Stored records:
==============================
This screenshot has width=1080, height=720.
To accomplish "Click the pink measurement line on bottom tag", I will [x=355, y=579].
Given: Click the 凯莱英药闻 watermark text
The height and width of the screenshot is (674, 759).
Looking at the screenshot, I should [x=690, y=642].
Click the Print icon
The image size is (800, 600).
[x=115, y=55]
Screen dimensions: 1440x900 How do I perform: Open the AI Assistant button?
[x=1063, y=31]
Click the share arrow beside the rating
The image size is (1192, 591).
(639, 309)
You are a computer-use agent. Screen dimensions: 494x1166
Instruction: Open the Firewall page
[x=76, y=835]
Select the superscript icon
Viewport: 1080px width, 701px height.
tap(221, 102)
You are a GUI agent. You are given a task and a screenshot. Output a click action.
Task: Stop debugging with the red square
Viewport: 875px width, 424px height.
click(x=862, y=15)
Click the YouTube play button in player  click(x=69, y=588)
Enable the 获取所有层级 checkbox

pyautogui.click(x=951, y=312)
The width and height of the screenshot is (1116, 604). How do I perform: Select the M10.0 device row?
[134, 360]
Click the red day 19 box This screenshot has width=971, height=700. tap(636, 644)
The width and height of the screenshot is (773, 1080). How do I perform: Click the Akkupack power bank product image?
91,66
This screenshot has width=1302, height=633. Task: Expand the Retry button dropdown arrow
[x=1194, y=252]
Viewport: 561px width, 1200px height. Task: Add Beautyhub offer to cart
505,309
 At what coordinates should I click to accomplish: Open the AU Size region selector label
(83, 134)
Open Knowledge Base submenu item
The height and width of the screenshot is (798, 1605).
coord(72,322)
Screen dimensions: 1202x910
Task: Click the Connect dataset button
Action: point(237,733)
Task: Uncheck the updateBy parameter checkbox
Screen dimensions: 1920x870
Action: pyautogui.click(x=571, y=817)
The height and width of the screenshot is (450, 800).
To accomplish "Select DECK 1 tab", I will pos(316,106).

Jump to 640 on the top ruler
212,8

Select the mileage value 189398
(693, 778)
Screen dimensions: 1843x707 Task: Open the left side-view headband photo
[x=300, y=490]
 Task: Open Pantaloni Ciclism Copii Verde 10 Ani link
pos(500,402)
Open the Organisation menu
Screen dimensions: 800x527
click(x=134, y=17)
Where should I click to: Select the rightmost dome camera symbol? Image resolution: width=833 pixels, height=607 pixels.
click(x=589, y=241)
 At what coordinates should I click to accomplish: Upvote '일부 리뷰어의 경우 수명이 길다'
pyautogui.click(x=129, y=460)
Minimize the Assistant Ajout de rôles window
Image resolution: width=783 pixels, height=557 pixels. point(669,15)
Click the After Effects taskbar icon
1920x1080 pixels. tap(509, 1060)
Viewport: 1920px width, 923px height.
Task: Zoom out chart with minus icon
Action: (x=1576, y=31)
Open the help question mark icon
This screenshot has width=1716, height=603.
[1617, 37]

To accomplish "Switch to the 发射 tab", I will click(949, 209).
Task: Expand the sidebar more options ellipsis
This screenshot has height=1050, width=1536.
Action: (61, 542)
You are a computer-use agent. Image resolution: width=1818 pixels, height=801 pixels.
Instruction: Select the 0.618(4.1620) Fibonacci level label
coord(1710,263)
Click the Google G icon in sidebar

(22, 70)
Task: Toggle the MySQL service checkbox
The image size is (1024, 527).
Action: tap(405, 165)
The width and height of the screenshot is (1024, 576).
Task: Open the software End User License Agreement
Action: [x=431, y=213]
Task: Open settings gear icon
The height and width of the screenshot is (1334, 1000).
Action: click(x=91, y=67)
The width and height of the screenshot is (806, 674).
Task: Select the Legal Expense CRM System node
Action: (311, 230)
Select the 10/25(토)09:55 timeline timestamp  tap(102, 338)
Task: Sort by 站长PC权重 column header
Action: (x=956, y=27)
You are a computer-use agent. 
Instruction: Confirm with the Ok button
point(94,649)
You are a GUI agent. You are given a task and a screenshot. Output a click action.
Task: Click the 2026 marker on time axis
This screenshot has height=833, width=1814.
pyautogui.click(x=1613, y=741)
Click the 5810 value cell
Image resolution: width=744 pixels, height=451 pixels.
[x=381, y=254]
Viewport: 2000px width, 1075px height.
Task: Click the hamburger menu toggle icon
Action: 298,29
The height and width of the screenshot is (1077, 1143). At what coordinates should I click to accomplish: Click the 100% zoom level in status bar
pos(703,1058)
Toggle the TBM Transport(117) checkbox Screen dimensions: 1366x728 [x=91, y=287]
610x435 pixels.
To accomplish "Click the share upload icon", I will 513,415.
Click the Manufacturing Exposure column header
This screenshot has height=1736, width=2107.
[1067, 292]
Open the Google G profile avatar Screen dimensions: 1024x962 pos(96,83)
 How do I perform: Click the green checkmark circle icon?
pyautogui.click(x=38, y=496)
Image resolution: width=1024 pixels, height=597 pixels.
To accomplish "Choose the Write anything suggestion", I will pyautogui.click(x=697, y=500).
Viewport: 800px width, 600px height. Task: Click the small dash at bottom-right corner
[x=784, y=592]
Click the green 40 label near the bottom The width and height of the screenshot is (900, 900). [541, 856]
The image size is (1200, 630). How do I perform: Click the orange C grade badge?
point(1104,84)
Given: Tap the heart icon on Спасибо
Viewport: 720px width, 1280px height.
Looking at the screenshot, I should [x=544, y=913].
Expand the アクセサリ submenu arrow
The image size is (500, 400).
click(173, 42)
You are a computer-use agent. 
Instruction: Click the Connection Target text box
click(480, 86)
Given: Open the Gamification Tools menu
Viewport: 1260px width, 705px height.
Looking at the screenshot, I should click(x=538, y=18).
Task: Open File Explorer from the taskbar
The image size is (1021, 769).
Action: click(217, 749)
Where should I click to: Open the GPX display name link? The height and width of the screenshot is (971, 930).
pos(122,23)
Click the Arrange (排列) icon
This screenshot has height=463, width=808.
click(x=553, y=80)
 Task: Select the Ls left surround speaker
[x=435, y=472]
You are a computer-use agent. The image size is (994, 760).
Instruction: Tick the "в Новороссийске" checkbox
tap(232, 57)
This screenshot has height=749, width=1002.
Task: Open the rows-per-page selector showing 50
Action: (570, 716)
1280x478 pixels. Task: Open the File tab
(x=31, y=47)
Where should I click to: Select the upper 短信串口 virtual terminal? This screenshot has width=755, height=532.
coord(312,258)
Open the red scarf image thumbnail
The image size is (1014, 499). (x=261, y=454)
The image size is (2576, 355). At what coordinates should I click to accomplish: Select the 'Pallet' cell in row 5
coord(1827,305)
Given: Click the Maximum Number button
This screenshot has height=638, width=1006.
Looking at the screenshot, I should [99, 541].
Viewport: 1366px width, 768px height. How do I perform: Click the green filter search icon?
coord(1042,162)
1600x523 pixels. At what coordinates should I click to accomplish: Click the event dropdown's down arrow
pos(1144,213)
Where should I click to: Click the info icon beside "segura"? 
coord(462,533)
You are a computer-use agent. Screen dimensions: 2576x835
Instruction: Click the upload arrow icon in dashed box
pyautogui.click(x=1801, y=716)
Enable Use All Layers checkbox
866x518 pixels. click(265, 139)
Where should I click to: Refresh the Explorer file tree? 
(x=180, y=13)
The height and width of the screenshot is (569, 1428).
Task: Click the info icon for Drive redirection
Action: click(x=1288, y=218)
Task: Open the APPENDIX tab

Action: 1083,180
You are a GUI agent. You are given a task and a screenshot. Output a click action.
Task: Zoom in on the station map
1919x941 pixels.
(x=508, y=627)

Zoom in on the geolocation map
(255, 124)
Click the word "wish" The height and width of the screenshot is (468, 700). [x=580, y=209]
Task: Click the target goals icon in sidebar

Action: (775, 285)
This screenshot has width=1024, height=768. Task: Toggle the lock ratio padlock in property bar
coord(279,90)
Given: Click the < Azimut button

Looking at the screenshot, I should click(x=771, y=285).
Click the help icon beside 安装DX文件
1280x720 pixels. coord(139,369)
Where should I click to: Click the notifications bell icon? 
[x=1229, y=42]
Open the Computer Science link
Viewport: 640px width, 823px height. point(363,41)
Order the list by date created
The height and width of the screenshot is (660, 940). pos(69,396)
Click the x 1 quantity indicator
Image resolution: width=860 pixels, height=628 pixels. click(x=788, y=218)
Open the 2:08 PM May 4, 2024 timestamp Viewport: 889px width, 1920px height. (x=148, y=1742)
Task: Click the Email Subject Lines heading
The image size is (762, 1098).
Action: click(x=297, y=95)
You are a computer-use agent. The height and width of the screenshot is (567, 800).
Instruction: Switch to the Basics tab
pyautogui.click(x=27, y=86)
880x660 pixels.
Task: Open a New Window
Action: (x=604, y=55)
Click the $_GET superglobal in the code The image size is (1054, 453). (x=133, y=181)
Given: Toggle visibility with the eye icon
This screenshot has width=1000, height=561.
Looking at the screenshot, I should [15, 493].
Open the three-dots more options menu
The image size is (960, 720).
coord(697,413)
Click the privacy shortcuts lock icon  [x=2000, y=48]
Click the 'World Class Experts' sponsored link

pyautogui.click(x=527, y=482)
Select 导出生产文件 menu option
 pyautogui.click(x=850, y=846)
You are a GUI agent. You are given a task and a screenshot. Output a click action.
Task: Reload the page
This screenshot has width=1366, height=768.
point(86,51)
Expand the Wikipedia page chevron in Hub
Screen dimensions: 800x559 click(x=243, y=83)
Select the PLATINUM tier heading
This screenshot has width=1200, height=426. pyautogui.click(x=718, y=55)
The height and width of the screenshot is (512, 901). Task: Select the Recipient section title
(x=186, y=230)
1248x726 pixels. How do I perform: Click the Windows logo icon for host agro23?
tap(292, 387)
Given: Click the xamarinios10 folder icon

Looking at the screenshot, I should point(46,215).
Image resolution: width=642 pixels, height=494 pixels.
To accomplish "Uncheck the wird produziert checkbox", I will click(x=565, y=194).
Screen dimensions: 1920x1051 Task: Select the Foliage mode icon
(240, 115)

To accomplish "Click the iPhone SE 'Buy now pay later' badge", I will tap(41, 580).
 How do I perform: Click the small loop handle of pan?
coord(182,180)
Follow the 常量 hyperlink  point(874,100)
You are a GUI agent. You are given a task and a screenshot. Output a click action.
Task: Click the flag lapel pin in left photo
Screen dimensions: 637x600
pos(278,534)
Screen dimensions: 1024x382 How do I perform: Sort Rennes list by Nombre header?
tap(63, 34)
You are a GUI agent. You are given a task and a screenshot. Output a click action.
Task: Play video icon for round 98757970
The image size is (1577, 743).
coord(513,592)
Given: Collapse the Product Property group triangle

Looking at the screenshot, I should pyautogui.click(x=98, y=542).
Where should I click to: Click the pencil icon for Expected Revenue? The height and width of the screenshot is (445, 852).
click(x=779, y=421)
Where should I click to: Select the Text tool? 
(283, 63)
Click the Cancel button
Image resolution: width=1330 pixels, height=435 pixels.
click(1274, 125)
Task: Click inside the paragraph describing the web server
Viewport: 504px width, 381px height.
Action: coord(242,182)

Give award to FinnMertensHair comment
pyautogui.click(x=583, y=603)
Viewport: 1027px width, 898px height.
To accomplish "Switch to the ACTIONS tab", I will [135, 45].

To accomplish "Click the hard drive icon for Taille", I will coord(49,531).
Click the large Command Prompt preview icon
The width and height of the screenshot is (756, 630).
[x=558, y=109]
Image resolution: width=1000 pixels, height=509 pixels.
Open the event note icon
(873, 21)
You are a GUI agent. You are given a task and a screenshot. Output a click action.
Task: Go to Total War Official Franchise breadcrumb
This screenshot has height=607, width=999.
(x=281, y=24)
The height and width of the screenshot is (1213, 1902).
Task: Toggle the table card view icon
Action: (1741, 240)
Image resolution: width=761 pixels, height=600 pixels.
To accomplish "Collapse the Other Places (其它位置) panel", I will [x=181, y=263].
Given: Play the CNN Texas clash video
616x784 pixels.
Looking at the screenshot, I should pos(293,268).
==============================
*What you have to do:* Each line, starting with the one containing "Where should I click to: Click the pencil" and ending with the last line of the records above, should be reproduced exactly.

*Written response:*
Where should I click to: Click the pencil icon for Expected Revenue? The height and width of the screenshot is (445, 852).
click(x=779, y=421)
Where should I click to: Select the Text tool? 
(283, 63)
Click the Cancel button
Image resolution: width=1330 pixels, height=435 pixels.
click(1274, 125)
Task: Click inside the paragraph describing the web server
Viewport: 504px width, 381px height.
Action: coord(242,182)

Give award to FinnMertensHair comment
pyautogui.click(x=583, y=603)
Viewport: 1027px width, 898px height.
To accomplish "Switch to the ACTIONS tab", I will [135, 45].

To accomplish "Click the hard drive icon for Taille", I will coord(49,531).
Click the large Command Prompt preview icon
The width and height of the screenshot is (756, 630).
[x=558, y=109]
Image resolution: width=1000 pixels, height=509 pixels.
Open the event note icon
(873, 21)
You are a GUI agent. You are given a task and a screenshot. Output a click action.
Task: Go to Total War Official Franchise breadcrumb
This screenshot has height=607, width=999.
(x=281, y=24)
The height and width of the screenshot is (1213, 1902).
Task: Toggle the table card view icon
Action: (1741, 240)
Image resolution: width=761 pixels, height=600 pixels.
To accomplish "Collapse the Other Places (其它位置) panel", I will [x=181, y=263].
Given: Play the CNN Texas clash video
616x784 pixels.
Looking at the screenshot, I should pos(293,268).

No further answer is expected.